In 2012 Coloradans approved Amendment 64, which legalized marijuana for recreational use, by a vote of 55 percent to 45 percent. Last February a Quinnipiac University poll found that 58 percent of Colorado voters supported that decision, while 38 percent opposed it and the rest weren’t sure.

For prohibitionists determined to portray marijuana legalization in Colorado as a disaster, those poll results are inconvenient, since they indicate that public support for Amendment 64 was higher after more than a year of legal recreational sales and more than two years of legal possession and home cultivation than it was in 2012. Honest drug warriors would acknowledge the Quinnipiac numbers and perhaps try to balance them with other poll results. Dishonest drug warriors would do what the Rocky Mountain High Intensity Drug Trafficking Area (RMHIDTA) does in its new report on marijuana legalization: change the numbers.
A budtender at The Medicine Man in Denver (Image: Jacob Sullum)
A budtender at The Medicine Man in Denver (Image: Jacob Sullum)
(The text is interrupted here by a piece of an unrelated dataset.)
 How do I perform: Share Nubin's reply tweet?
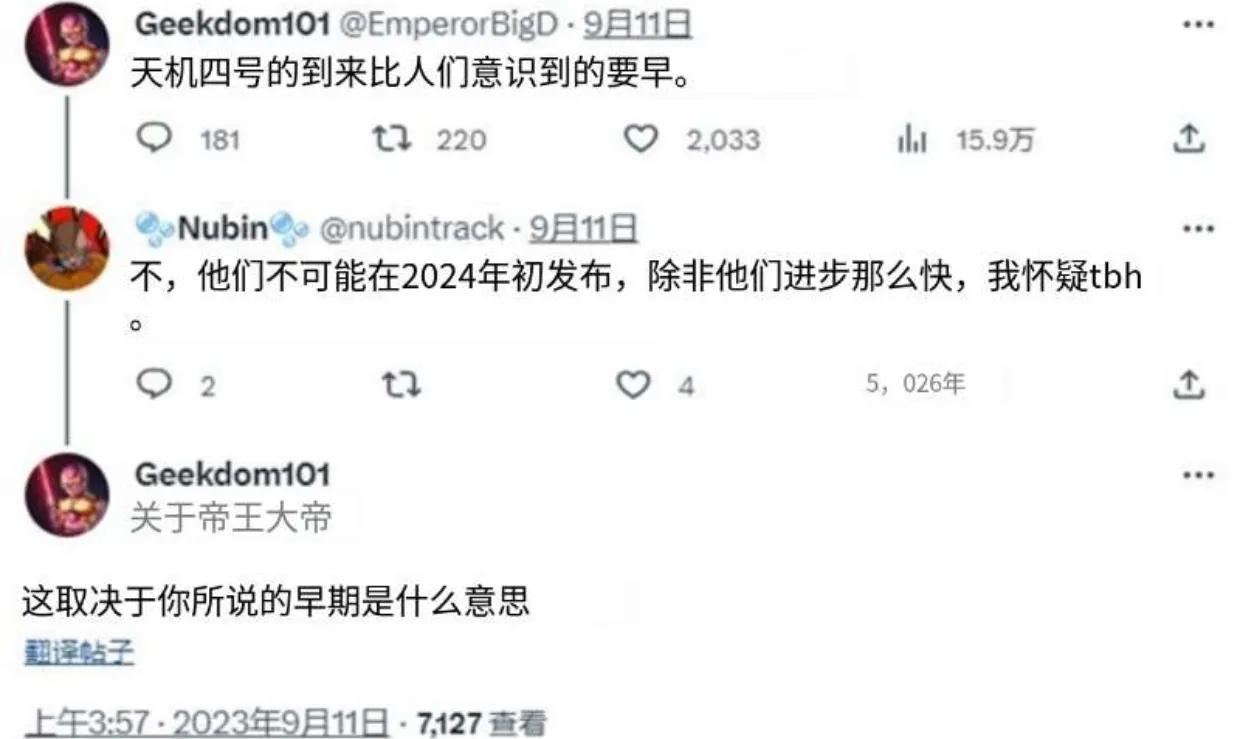pyautogui.click(x=1187, y=384)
The RMHIDTA, a federal task force dedicated to suppressing marijuana and other illegal drugs, claims only 50 percent of Colorado voters supported legalization in that Quinnipiac survey—eight points lower than the actual result. It also understates the 2012 vote for Amendment 64 by a point, but the comparison still supports the story that the task force wants to tell: The consequences of legalization in Colorado have been so bad that public support for the policy already has fallen.

Even assuming that the RMHIDTA’s misrepresentation of the Quinnipiac survey was a mistake, the direction of the error is not random. You can be sure that if the report had overstated support for legalization by eight points, someone would have caught it before the text was finalized. Which underlines a point that should be obvious by now: Despite its pose as a dispassionate collector of facts, the RMHIDTA, which issued similar reports in 2013 and 2014, is committed to the position that legalization was a huge mistake, and every piece of information it presents is aimed at supporting that predetermined conclusion.

So even when the task force does not simply make stuff up, it filters and slants the evidence to play up the purported costs of legalization while ignoring the benefits. Here are some examples of what I mean.

Drugged Driving
The report says “there was a 32 percent increase in marijuana-related traffic deaths” after legal recreational sales began in 2014” (emphasis in the original). Here is an interesting fact about “marijuana-related traffic deaths”: They do not necessarily have anything to do with marijuana. The report uses this phrase to describe fatalities from accidents involving vehicle operators who “tested positive for marijuana,” which could indicate the presence of inactive metabolites or THC levels so low that they had no impact on driving performance.

A positive result does not mean a driver was impaired at the time of the crash, let alone that marijuana contributed to the accident.